Friday, January 15, 2010

Cultural Poverty: Disappointment and depression

Leonardo Boff's weekly columns are available in Spanish from Servicios Koinonia. Some of his older columns are available in English at LeonardoBoff.com.

by Leonardo Boff (English translation by Rebel Girl)
1/15/2010

In 1930 Sigmund Freud wrote his famous book Civilization and Its Discontents and in the first line he complained: "It is impossible to escape the impression that people commonly use false standards of measurement - that they seek power, success and wealth for themselves and admire them in others, and that they underestimate what is of true value in life." Today, these factors have reached such a magnitude that the discontent has become poverty in the culture. COP-15 in Copenhagen gave us the most complete demonstration: to save the system of profits and national economic interests there was no fear of endangering the future of life and the equilibrium of the planet which has been subjected to warming that, if not addressed quickly, could wipe out millions and liquidate much of the biodiversity.

The poverty in the culture, or rather, of the culture is revealed through two verifiable symptoms throughout the world: the widespread disappointment in society and a deep depression in people. Both have their raison d'etre. They are caused by the crisis of faith the world system is going through.
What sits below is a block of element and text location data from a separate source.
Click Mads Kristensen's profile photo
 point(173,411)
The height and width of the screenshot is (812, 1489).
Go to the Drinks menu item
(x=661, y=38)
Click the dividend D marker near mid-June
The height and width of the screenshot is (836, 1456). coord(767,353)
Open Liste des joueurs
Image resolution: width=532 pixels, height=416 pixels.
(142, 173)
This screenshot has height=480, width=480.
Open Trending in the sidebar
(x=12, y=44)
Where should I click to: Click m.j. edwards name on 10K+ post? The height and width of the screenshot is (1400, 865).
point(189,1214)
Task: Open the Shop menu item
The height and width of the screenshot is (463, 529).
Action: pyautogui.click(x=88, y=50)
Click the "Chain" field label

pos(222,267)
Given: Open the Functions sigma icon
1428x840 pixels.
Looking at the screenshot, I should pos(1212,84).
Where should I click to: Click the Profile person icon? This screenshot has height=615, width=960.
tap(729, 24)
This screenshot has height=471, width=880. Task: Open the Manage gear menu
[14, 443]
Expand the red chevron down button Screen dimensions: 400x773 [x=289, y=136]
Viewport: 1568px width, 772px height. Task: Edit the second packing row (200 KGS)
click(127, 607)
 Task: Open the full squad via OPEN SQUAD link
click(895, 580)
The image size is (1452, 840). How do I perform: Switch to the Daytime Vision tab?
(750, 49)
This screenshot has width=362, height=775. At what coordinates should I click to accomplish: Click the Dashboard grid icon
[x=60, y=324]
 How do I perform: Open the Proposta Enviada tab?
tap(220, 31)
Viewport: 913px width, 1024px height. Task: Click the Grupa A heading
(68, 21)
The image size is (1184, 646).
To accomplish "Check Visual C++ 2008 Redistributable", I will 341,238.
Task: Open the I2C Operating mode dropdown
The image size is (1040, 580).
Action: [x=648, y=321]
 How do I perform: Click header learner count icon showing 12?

Which faith? The faith in unlimited progress, in the omnipotence of scientific technology, in the economic and financial system with its market, which act as the structuring core of society. The faith in these gods had its creeds, its high priests, its prophets, an army of acolytes and an unimaginable mass of faithful.

Today those faithful are deeply disappointed because such gods have been revealed as false. Now they are dying or have simply died, and the G-20 are trying in vain to resuscitate the corpses. Those who profess this fetishist religion now find that unlimited progress has devastated nature dangerously and is the main cause of global warming. Scientific technology which, on the one hand, has brought many benefits, has created a death machine that in the 20th century alone has killed 200 million people and is now able to exterminate the whole human race; the economic-financial system and market collapsed, and had it not been for the money of the contributors, through the State, would have caused a social catastrophe. The disappointment is stamped on the perplexed faces of political leaders who no longer know who to believe and what new gods to enthrone. There is a kind of sweet nihilism.

Max Weber and Friedrich Nietzsche had predicted such effects when they announced secularization and the death of God. Not that God is dead, since a God who dies is not "God". Nietzsche is clear: God did not die, we killed him. That is, for secularized society God does not count either for life or for social cohesion. Instead he entered the pantheon of gods that we mentioned earlier. As they are idols, one day they will show what they produce: disappointment and death.

The solution does not lie in simply returning to God or religion, but in salvaging what they mean: the connection to the whole, the perception that life, not profit, should occupy the center, and the affirmation of shared values that can provide social cohesiveness.

The disappointment is accompanied by depression. This is a late fruit of the youth revolution of the 60s in the 20th century. There, it was about challenging a society of repression, especially sexual, and full of social masks. A general liberalization was imposed. Everything was tried. The motto was "live without dead time, enjoy life without barriers". That led to the removal of any interval between desire and its fulfillment. Everything had to be immediate and quick.

The result was the breaking of all taboos, the loss of right measure, and complete permissiveness. A new oppression emerged: having to be modern, rebellious, sexy and having to undress inside and out. The greatest punishment is aging. Wholistic health was conceived and beauty models were created based on thinness to the point of anorexia. Death was abolished, turned into a horror.

Such a postmodern project also failed, as you cannot do just anything with life. It has an intrinsic sacredness, and limits. If they are broken, depression sets in. Disappointment and frustration are recipes for aimless violence, for the high consumption of anxyolitic agents and even suicide, as happens in many countries.

Where are we going? Nobody knows. We only know that we must change if we want to continue. But everywhere there are noticeable blossoms representing the perennial values of the human condition: marriage with love, sex with affection, caring for nature, win-win rather than win-lose, the search for "living well", the basis for happiness, which today is the fruit of voluntary simplicity and wanting to have less in order to be more.

This is encouraging. We should advance in this direction.